Condominiums seem like the ideal commercial real estate investment for beginners.
Condominiums cost less due to their size, and often there are a variety of units to choose from. At first glance, it might seem as though both of these factors offer new investors the opportunity to own several units by leveraging the equity of one property in order to purchase additional units.
However, there are unique factors to condominiums that make investing in them a challenge.
Monthly Association Fees For Condominiums
Condominiums offer services that are like the ones in single or multi-family homes. Fitness centers, swimming pools, an advanced security system are common to nearly all complexes. They may be convenient, but you need to pay for them.
In addition, owning a condominium means you become a part of a group of homeowners. You will need to pay additional fees when the board decides to fix the roof or upgrade the heating and air conditioning system.
Monthly fees can range from hundreds to several thousand dollars, and along with the added assessed fees, can devour any profit you may have been hoping to see.
Rules. A Lot.
Condominium associations are necessary in order to provide leadership and ensure that the required tasks for the successful upkeep are getting done.
In order to make sure that the complex retains the character and function it was originally intended for, there is usually a long list of bylaws governing what can and can’t be done.
Sometimes this may prevent you from upgrading a component you feel is crucial to renting out a property. Other times it may cause endless delays as you wait for approval from the board before the project can get underway.
In addition, there are often rules against renting out condominium units.
Some associations allow only a certain percentage of units to be rented per year, while others rotate between members wanting to rent their properties.

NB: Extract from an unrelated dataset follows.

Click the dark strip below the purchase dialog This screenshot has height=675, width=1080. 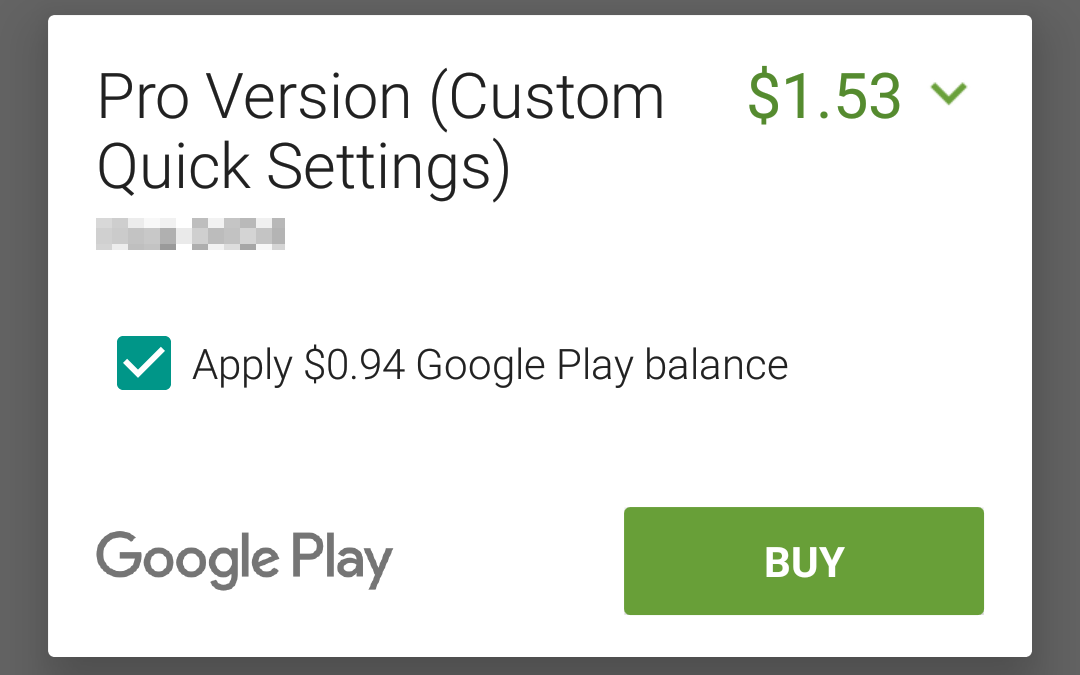[540, 666]
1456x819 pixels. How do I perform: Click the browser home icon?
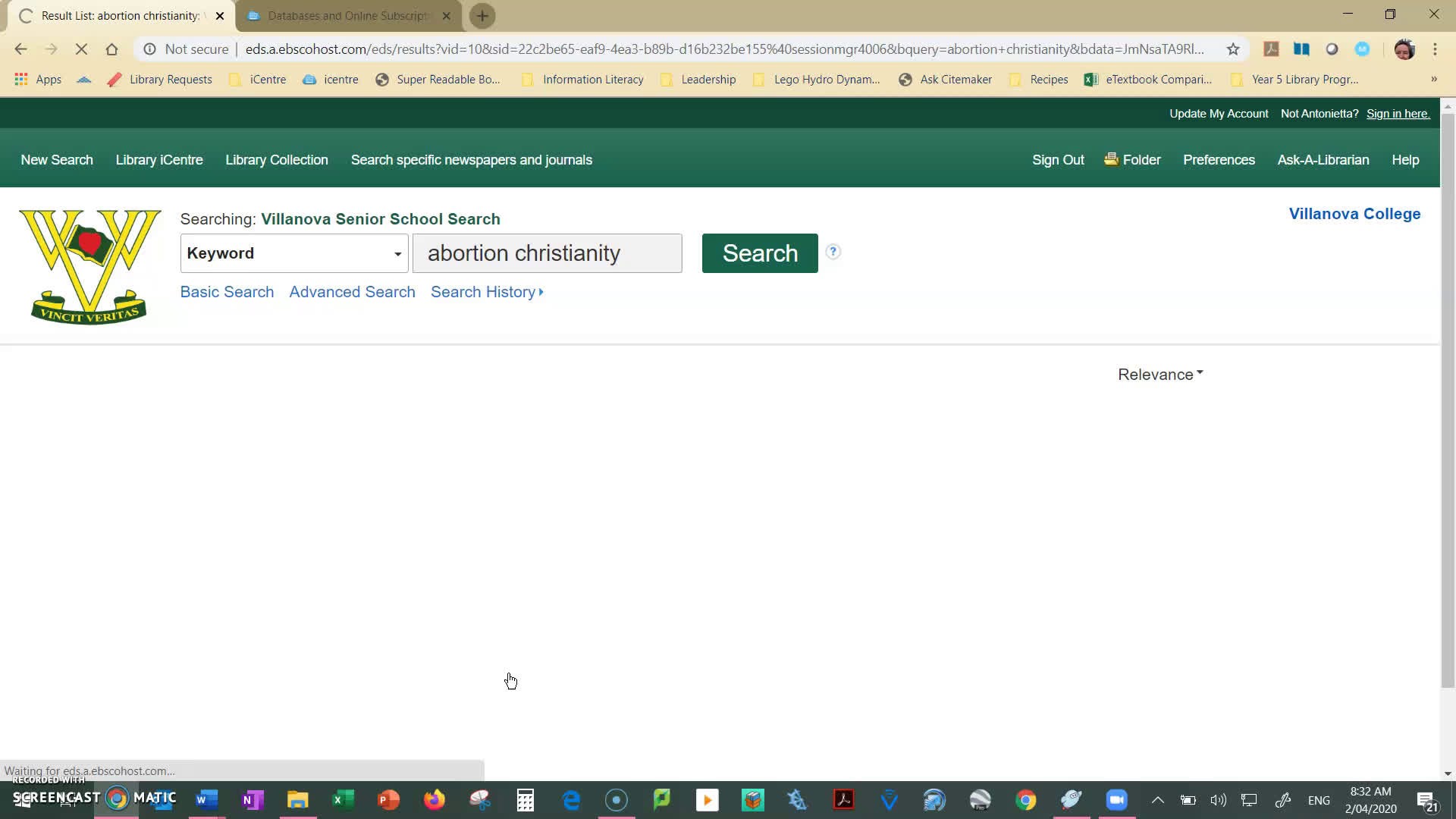coord(111,49)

That might be fine if you plan on living in a unit before renting it out. But if you don’t plan on being an owner-occupant, or have bought several units in the same complex, you might find yourself diverting funds from other assets in order to cover the mortgage on this one.
When you buy commercial property, you also buy the land that the property occupies. This automatically decreases the value of the property, as you are only offering the condominium itself for sale.
Add this to the problem of trying to sell a unit in a complex where several other identical units are or sale, and you’re left with buyers who will either bargain you down on price (because there are five other units just like it), or be reluctant to purchase an occupied unit when they can get an empty one.
And although condominiums are less of a management hassle than say, multi-family homes, they don’t hold value as well as other commercial properties, leaving you to pray to the ups and downs of even the smallest changes in the market.
Difficulty Getting Financing Your Condominiums
In some cities, very small complexes may have a hard time getting financing. That’s because while the maintenance and special assessment fees remain pretty much the same, the number of units to which the cost can be spread out between is much lower. This increases the fees for each unit, making it harder to find renters willing to pay the higher costs.
On the other hand, income cities the opposite is true. Large complexes are riskier since they may take a long time to sell and don’t appreciate well. Banks will sometimes run a comparison between the number of empty units in the city overall, and the number in your desired property.
If the numbers don’t add up, chances are you’ll have a harder time selling later on.
If you’re a residential investor looking to get started quickly in the commercial real estate, avoid condominiums.
A better bet would be to find a private lender who can help you purchase a multi-family apartment building, which though more management intensive (unless you hire a property manager), appreciates quicker, is more stable in a volatile market, and is easier to secure financing.